The NOBELIUM campaign observed by Microsoft Threat Intelligence Center (MSTIC)  and detailed in the blog differs significantly from the NOBELIUM operations that ran from September 2019 until January 2021, which included the compromise of the SolarWinds Orion platform. It is likely that these observations represent changes in the actor’s tradecraft and possible experimentation following widespread disclosures of previous incidents, says MSTIC. Microsoft security researchers assess that the NOBELIUM’s spear-phishing operations are recurring and have increased in frequency and scope. It is anticipated that additional activity may be carried out by the group using an evolving set of tactics.

 

According to Dirk Schrader, Global Vice President, Security Research at New Net Technologies (NNT), a Naples, Fla.-based provider of cybersecurity and compliance software, the attack pattern shown by Nobelium and others will make employee awareness training even more difficult than it already is by using credible sources. Schrader says, "Employee will have more difficulties with the distinction of good and bad, of trusted and untrusted, which increases the importance of having an onion layer approach to security controls, overlapping each other as a backup. Prevention is rather difficult when a company is at the receiving end of such malicious campaign using trusted but compromised accounts. The detection capabilities do gain importance, and along the cyber kill chain, it will be about detecting malicious changes as early as possible as they account for 85% of all incidents, according to Gartner."

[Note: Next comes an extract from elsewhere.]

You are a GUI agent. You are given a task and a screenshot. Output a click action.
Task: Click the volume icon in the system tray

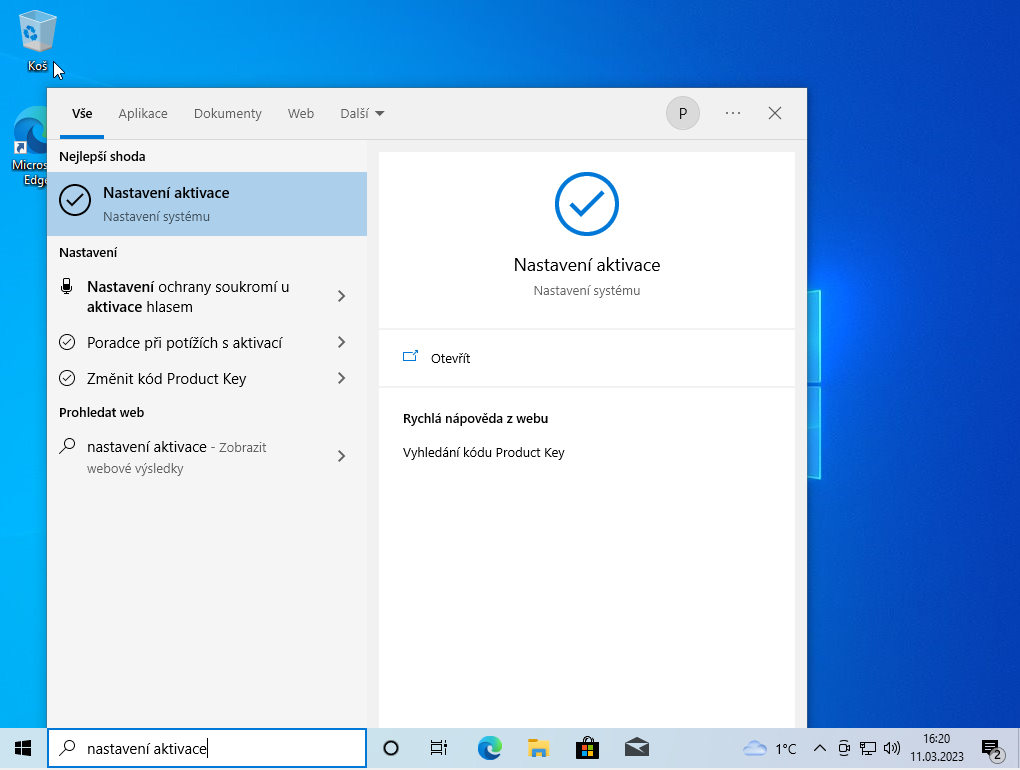[891, 747]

De Blasi adds, "Protecting against phishing campaigns requires a two-fold approach. From a human perspective, it is fundamental that institutions maintain cyclical awareness training with their employees to ensure that some best practices are enforced across the organization. On top of this, it's essential to keep endpoint protection adequately updated to have an additional defensive layer that catches the occasional miss by security tools at the network or email layers."

If we look at why many of the breaches over the past few years have occurred, it comes down to three key factors: human factors, identities and credentials, and vulnerabilities, says Joseph Carson, chief security scientist and Advisory CISO at ThycoticCentrify, a Washington D.C.-based provider of cloud identity security solutions. "The ultimate goal is to compromise systems to commit financial fraud, or to steal identities in order to access the company that the target was entrusted to protect. When identities are stolen, it provides the attacker with the means to bypass the traditional security perimeter undetected, and if that identity has access to privileged accounts, they can easily carry out insider trading."

For cybercriminals, mobile, email and social media continue to be the weapons of choice, Carson notes. "The target is the secondary victim—the unsuspecting employee who receives an authentic looking email from a 3rd party supplier that only requires the them to click once on a hyperlink, and it is game over for that endpoint.  The employee has handed over their secret password and digital identity for the cyber-criminal to use, bypass security controls, and pose as a trusted employee."